Mitt Romney has already made some history — no other presidential candidate in the modern era has refused to disclose more basic information about his policy proposals. As Thomas B. Edsall explains in The New York Times:
With the presidential election just two weeks away, Romney’s gamble may be paying off. He has failed to specify where he would wield the budget knife, and he has defied, with a striking degree of success, the relatively quiet group of people who have called for him to honor a host of traditional disclosure and campaign practices.
It hasn’t mattered. The Obama v. Romney all-poll average is now tied on RealClearPolitics and down to a tiny 0.4 point advantage for Obama on the Huffington Post politics section’s Election Dashboard.
Romney’s evasions of traditional disclosure have been ongoing and almost insolent.
In July, when Romney refused to release more than two years of tax returns — in contrast to previous candidates of both parties, among them his father — there was a huge uproar. National Journal published a list of 17 prominent Republicans, including four sitting senators, who called on him to release 10 or more years. Editorials in papers across the country denounced Romney’s secrecy. The conservative columnist George Will declared that Romney “must have calculated that there are higher costs in releasing them.” Will warned Romney that he was losing the argument “in a big way.”
But it is Romney who appears to have won the argument. His tax returns are a dead issue, except on the left and liberal fringe.
Edsall’s article goes on to explain that “Romney has repeatedly left unaddressed and unresolved a fundamental contradiction between his proposal to cut tax rates across the board by 20 percent and his claim that his fiscal policies will put the nation on a path toward a balanced budget.” Edsall’s article goes on to fault Romney for an almost complete lack of candor regarding his budget proposals, including his $2 trillion hike in military spending.

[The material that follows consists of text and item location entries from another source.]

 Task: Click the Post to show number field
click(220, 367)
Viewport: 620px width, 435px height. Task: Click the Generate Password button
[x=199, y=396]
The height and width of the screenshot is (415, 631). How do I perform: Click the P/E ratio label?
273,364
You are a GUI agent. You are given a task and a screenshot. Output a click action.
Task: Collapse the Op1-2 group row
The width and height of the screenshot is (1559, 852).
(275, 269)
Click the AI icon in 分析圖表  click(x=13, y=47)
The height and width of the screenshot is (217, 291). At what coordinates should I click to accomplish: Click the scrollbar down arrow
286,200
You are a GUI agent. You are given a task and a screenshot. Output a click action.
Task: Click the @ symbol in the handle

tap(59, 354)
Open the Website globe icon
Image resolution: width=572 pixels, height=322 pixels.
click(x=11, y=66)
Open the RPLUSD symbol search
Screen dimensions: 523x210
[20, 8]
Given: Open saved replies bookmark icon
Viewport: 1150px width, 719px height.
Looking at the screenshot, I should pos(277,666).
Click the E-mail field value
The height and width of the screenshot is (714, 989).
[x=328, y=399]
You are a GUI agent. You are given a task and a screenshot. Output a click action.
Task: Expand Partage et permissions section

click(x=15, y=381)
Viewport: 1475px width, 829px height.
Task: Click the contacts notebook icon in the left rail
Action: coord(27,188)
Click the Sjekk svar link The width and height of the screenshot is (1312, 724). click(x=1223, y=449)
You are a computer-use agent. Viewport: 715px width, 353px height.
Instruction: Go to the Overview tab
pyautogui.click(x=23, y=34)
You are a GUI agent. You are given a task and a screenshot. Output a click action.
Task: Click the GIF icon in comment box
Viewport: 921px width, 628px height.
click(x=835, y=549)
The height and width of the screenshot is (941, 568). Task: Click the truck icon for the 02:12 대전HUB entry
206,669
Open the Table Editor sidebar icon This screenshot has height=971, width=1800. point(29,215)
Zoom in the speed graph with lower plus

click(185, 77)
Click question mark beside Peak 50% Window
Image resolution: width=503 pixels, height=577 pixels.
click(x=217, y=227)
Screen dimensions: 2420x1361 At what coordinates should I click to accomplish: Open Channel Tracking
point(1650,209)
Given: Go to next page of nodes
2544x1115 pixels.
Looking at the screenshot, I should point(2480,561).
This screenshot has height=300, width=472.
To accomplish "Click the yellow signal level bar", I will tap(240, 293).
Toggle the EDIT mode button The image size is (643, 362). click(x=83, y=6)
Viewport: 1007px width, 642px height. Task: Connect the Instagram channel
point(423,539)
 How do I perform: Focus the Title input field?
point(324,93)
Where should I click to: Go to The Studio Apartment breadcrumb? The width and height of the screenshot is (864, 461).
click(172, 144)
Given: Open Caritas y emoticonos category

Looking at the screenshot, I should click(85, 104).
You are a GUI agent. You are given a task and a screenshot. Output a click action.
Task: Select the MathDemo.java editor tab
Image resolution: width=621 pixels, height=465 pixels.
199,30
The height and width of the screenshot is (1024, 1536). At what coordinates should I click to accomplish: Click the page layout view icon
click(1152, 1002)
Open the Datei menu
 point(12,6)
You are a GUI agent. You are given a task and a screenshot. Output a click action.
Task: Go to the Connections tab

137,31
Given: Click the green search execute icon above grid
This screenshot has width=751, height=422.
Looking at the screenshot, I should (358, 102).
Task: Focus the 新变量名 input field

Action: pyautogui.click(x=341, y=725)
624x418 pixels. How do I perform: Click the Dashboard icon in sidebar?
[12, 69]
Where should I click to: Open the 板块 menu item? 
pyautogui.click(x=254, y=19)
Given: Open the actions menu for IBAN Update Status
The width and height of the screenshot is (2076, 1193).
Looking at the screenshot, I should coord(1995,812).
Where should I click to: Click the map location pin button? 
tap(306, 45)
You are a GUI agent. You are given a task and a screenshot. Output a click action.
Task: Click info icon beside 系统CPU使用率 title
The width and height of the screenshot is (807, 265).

Esdall goes on to add,
If Romney wins and actually tries to reduce deficits to the levels he has described during the campaign, he would have to make drastic cuts in widely backed discretionary spending programs. These programs would not just suffer cuts. Homeland security, the administration of justice, environmental protection, the National Institutes of Health: They would all face the prospect of being gouged or slaughtered.
Edsall explains further that “A Romney victory will make it possible for future candidates to take the same path of secretiveness. Non-disclosure could become the norm…Romney has demonstrated that the press is relatively toothless — that a candidate who is willing to take the heat for a while can outlast the media.”
At least some of the fault, however, lies with the lapdog media, who have given Romney a free ride. As Edsall notes,
To accommodate both the conservative wing of his party and the demands of mainstream voters has required Romney to dodge tough questions. In many ways he has gotten away with it…even judged by the standards of past dichotomies between election pledges and the realities of governing, Romney has placed himself in an exceptionally untenable position. This season’s rhetoric has exposed the spuriousness of the inflated promises of the Republican nominee.
Candidate Romney has set up a test of how much political arrogance and deceit of the rankest kind a presidential candidate can get away with. It’s up to Democrats to work unceasingly over the next two weeks for a turnout to end his shameless charade.